🤖 AI Summary
This work investigates the interpolation–generalization trade-off of semi-autonomous neural ordinary differential equations (SA-NODEs) in supervised regression from a control-theoretic perspective. By introducing the novel notion of simultaneous cell controllability (SCC), the authors constructively demonstrate that SA-NODEs can achieve exact interpolation while emulating nonparametric estimators, thereby yielding quantifiable generalization bounds.

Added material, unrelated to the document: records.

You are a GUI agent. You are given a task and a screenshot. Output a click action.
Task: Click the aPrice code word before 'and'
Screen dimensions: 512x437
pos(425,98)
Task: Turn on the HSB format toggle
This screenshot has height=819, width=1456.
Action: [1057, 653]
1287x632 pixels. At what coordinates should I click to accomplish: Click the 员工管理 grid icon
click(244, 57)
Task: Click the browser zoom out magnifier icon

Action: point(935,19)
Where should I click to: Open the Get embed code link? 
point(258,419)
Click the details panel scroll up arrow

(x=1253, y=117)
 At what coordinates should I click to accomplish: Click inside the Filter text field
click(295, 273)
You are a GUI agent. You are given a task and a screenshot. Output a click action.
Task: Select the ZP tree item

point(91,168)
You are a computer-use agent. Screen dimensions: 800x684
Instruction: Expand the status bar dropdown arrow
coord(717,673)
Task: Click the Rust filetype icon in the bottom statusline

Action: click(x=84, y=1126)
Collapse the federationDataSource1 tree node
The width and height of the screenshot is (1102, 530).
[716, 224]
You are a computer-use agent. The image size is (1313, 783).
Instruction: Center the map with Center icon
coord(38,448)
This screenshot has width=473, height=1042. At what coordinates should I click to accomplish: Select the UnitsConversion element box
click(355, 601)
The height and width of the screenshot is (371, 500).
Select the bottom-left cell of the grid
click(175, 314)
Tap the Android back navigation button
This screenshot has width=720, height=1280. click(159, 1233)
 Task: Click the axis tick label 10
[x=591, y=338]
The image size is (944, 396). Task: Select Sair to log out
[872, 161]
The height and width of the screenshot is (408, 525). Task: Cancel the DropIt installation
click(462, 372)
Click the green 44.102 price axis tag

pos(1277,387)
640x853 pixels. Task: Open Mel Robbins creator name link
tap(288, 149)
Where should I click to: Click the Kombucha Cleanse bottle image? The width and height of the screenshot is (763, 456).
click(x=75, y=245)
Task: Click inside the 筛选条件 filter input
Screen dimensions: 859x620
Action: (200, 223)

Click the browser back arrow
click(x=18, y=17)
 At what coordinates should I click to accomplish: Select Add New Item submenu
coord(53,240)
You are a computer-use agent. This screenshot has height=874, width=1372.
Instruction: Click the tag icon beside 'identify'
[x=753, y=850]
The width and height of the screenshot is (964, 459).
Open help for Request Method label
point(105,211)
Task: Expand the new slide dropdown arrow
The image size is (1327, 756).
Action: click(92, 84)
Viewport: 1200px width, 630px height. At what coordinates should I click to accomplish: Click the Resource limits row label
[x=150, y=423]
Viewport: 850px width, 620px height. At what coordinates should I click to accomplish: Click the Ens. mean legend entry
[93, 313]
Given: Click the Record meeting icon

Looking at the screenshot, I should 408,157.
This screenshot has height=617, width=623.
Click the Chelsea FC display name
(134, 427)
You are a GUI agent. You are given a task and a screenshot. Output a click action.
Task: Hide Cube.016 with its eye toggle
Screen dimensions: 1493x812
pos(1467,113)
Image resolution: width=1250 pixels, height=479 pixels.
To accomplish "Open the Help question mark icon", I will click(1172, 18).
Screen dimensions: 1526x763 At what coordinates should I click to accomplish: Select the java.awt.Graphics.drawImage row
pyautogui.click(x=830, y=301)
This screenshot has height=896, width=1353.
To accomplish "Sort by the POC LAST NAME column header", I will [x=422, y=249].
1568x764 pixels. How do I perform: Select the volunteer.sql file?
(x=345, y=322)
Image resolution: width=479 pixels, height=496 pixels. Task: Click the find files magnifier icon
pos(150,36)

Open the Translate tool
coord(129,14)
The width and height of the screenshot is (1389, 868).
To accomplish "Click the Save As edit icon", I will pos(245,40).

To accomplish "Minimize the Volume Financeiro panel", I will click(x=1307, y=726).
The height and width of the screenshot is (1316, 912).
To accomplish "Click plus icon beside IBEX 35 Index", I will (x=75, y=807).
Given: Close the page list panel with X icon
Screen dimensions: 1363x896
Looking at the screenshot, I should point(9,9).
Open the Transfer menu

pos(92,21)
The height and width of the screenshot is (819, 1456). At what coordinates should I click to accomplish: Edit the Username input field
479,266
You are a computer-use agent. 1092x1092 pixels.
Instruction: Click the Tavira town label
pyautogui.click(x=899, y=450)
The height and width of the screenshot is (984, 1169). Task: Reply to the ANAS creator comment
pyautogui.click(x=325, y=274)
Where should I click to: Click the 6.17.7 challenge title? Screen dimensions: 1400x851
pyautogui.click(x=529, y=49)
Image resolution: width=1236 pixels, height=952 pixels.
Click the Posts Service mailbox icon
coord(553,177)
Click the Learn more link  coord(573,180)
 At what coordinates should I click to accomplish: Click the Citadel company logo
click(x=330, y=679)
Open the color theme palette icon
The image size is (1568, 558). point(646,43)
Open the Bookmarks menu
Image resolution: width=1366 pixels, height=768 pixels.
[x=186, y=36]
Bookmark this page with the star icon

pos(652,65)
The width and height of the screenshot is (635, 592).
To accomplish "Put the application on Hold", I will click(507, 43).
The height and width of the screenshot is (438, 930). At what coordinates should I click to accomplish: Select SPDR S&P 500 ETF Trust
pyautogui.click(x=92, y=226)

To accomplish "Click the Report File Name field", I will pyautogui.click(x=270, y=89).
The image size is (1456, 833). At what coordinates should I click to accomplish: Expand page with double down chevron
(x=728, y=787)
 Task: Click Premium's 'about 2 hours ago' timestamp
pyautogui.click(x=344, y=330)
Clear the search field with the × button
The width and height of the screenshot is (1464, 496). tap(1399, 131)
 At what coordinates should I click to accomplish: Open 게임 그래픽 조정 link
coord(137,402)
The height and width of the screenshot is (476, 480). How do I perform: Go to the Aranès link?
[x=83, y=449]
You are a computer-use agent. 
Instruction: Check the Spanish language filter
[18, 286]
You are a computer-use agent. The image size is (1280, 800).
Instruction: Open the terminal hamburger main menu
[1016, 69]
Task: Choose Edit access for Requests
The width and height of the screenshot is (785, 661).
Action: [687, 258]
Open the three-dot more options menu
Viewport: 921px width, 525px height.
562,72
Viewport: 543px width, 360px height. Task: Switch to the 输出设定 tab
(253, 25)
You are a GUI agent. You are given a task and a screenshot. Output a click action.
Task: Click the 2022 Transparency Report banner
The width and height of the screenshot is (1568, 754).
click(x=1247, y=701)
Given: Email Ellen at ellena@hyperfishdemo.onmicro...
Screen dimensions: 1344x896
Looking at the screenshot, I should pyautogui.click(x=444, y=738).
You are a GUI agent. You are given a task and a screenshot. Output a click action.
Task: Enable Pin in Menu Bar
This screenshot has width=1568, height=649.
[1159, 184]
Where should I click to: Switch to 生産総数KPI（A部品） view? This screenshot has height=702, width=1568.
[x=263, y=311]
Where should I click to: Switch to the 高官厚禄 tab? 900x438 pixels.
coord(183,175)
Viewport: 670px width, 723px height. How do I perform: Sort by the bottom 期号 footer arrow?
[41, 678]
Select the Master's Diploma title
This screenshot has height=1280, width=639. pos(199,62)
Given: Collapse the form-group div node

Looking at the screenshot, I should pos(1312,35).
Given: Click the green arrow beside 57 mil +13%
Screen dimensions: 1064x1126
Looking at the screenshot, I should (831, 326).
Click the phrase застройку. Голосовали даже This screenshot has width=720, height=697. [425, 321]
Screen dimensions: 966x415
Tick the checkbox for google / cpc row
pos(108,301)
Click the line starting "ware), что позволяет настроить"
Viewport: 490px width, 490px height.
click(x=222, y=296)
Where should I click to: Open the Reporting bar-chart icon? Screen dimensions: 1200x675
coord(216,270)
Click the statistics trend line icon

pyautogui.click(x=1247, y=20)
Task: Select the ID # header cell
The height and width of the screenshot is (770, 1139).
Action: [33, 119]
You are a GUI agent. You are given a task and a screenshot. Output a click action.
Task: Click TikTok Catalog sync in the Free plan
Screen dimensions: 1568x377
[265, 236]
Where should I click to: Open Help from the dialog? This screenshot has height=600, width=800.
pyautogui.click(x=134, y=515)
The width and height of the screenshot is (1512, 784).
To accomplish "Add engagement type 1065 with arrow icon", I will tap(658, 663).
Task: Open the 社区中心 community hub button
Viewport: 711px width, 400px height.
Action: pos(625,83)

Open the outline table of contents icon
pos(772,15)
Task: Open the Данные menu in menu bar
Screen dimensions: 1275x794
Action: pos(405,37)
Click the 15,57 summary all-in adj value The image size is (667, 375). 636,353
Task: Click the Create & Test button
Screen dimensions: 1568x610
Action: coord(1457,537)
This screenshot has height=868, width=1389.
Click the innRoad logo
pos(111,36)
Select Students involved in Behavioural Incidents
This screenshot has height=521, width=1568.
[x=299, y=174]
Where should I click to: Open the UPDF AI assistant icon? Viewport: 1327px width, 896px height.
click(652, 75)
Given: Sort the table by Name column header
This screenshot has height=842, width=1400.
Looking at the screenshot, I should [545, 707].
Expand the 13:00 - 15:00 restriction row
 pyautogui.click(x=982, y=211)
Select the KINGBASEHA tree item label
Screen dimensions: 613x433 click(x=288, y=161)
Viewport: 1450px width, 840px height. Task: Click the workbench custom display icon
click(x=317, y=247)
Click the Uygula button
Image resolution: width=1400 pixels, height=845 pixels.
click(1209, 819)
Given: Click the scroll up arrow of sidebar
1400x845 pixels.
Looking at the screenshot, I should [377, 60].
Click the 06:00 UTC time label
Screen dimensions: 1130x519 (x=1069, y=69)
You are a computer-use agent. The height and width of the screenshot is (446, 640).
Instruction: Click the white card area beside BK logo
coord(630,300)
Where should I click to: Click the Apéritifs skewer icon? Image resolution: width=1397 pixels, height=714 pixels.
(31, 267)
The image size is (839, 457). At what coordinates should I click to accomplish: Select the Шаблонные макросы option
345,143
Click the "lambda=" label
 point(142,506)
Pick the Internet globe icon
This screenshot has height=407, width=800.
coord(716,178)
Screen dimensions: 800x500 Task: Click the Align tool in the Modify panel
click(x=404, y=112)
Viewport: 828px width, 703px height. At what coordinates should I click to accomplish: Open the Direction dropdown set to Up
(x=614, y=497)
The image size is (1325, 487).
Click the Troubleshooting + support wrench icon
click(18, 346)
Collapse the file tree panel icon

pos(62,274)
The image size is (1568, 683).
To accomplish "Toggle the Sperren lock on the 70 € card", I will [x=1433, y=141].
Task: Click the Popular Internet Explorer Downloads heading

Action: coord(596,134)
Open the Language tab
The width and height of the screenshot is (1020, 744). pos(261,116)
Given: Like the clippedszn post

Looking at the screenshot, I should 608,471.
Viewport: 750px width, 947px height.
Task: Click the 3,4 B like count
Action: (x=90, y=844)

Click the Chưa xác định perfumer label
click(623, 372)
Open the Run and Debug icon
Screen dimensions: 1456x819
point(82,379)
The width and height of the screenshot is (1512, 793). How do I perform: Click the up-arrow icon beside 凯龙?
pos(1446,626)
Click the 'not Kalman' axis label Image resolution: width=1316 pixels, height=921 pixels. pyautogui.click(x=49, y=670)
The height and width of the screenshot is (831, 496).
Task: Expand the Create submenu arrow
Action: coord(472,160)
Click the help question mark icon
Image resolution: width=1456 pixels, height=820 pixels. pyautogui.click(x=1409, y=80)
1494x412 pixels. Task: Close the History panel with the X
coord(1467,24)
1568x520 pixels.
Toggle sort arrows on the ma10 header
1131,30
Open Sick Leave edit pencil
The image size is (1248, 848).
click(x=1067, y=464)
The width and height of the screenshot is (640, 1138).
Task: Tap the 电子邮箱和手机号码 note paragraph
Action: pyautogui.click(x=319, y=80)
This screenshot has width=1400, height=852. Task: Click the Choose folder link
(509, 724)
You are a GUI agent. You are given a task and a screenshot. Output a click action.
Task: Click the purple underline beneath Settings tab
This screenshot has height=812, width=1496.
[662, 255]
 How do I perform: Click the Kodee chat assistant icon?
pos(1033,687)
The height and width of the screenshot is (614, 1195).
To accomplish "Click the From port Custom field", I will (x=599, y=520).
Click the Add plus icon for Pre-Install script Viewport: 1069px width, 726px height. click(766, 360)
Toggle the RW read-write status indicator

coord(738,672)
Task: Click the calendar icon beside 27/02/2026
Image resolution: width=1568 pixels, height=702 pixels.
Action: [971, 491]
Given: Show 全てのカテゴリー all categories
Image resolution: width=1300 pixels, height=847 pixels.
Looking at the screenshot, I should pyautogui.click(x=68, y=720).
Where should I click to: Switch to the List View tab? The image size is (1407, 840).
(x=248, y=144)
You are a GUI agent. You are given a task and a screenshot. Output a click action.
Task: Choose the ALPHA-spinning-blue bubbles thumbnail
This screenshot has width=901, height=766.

The theoretical analysis reveals that explicit time dependence is a crucial mechanism enabling SA-NODEs to simultaneously attain strong interpolation capability and favorable generalization performance, highlighting inherent structural limitations of autonomous neural ODEs. The derived generalization rates match those of classical histogram and nearest-neighbor estimators, and empirical results further confirm the superiority of SA-NODEs in test error.
📝 Abstract
We study supervised regression with neural ODEs (NODEs) from a control-theoretic perspective to derive explicit population-risk bounds. We focus on a widely used class of non-autonomous models with constant parameters and explicit time dependence, which we call semi-autonomous NODEs (SA-NODEs). We constructively prove that SA-NODEs are capable of \emph{exact} interpolation of admissible finite datasets, and even satisfy a stronger property that we call \emph{simultaneous cell controllability} (SCC): their flows can map prescribed disjoint cells into arbitrarily small target balls. This property is the mechanism that upgrades interpolation into quantitative generalization, by allowing SA-NODEs to emulate piecewise-constant nonparametric estimators. Consequently, our risk bounds recover the rates of histogram and nearest-neighbor estimators, provided the network width satisfies a conservative scaling with the sample size. Numerical experiments show that trained SA-NODEs achieve competitive -- often lower -- test errors than these baselines. Finally, we show that the explicit time dependence is essential. Although two-layer autonomous NODEs can interpolate geometrically nondegenerate datasets, structural obstructions prevent them from achieving SCC. These limitations, further confirmed numerically, support the view that SA-NODEs provide a minimal effective architecture for learning.